Ortelius Advisors LP is asking for an injunction blocking Mr. Baker’s group from acquiring stock in the deal, which is slated to go to a shareholders vote on Dec. 17. Its lawsuit, filed in Ontario Superior Court, runs parallel to a hearing scheduled Wednesday before the Ontario Securities Commission where Catalyst Capital Group Inc. is also challenging the transaction.
In the Dec. 17 contest, Mr. Baker’s group must win a majority of the votes cast among minority shareholders. Catalyst owns about one-third of the 100 million minority shares.
Ortelius says it owns 876,450 shares of HBC, or about 0.5 per cent of the company, acquired in transactions starting in 2017. The firm, which includes Pavlos, Crown Prince of Greece, as a partner, says it’s an activist hedge fund that looks for companies whose “sum-of-the-parts is worth significantly more than the current market price.”
In the lawsuit, Ortelius says it invested based on Mr. Baker’s repeated representations that HBC’s real estate was worth more than its stock price. But now, Ortelius says, HBC is understating the true value of the property and presenting “misleading negative views” of the company’s prospects.
The company and the Baker group were unable to comment on the lawsuit Friday afternoon.
Peter DeSorcy, managing member of Ortelius, said in a news release that Mr. Baker was “inexorably compromised” once he sought to buy the company in the spring of 2017, his first attempt at a privatization. “His interests were no longer aligned with minority investors in maximizing shareholder value but in minimizing the purchase price for the continuing shareholders.”

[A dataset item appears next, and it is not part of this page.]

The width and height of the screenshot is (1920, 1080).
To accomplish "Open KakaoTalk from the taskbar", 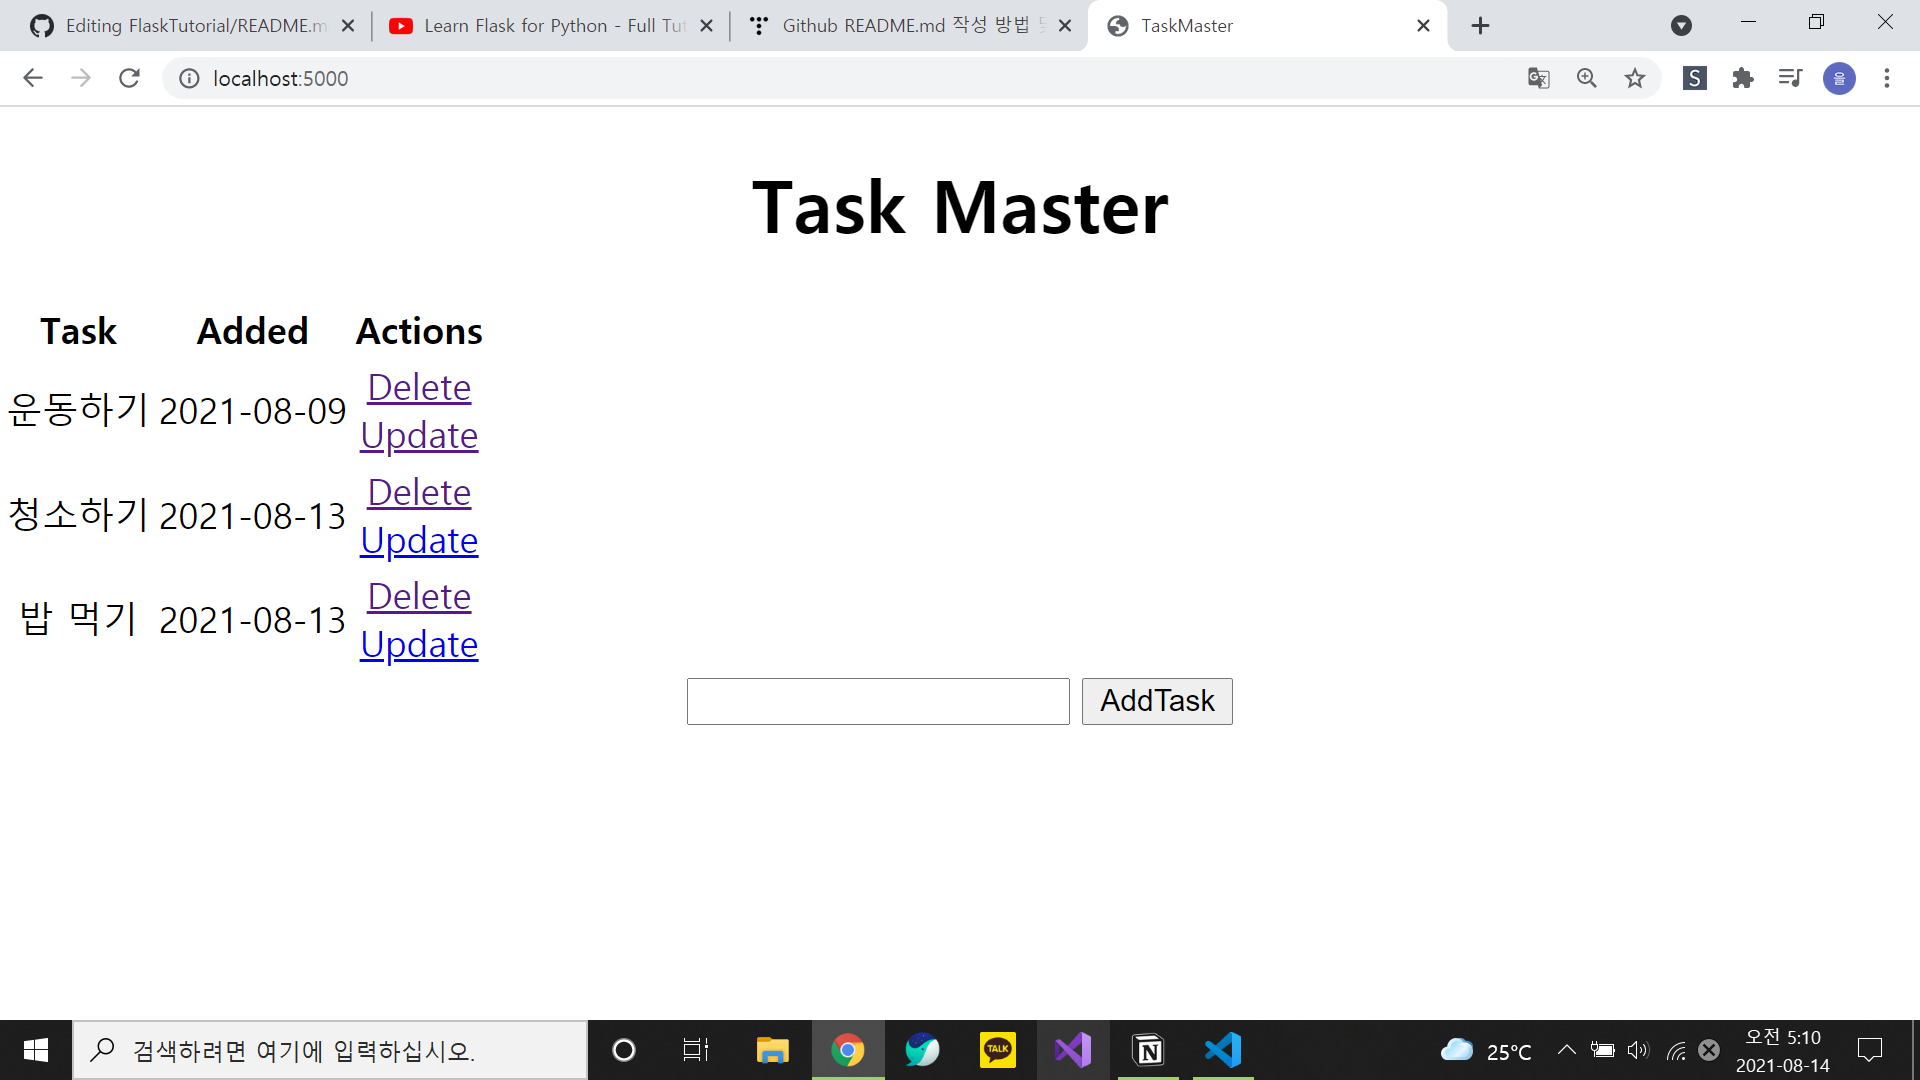I will tap(997, 1050).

Mr. Baker’s group, which owns 57 per cent of the company, is offering $10.30 a share in cash. The bid has the blessing of the HBC board’s special committee. On Monday, the committee rejected Catalyst’s own $11-a-share proposal, saying it could not proceed because the Baker group would not sell.
Ortelius argues the special committee can’t fulfill its role of protecting the interests of minority shareholders because the Baker group’s stance that it will not sell its stake “ensures that only their proposal can ever be considered. … The insiders had all the leverage.”

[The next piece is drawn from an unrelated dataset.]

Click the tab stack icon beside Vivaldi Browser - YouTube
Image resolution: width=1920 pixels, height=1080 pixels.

Mr. Baker’s group continued its campaign Friday, releasing a presentation that said if HBC stockholders vote no, they are choosing “to remain minority shareholders in a public company with considerable risk, uncertainty, low liquidity and high volatility.”
In an interview this week, David Leith, the HBC board member who chaired the special committee that ultimately recommended the Baker group bid, called its statement that it would not sell its shares “a gating issue” that Catalyst understood. “It’s gotten a bit lost that HBC was not put up for sale.”
Catalyst has called the process flawed and coercive. It wants the OSC to block the Baker group bid, or force it to amend its takeover information circular to add details that it claims were misrepresented or omitted. The OSC has yet to decide whether Catalyst has legal standing for its claim.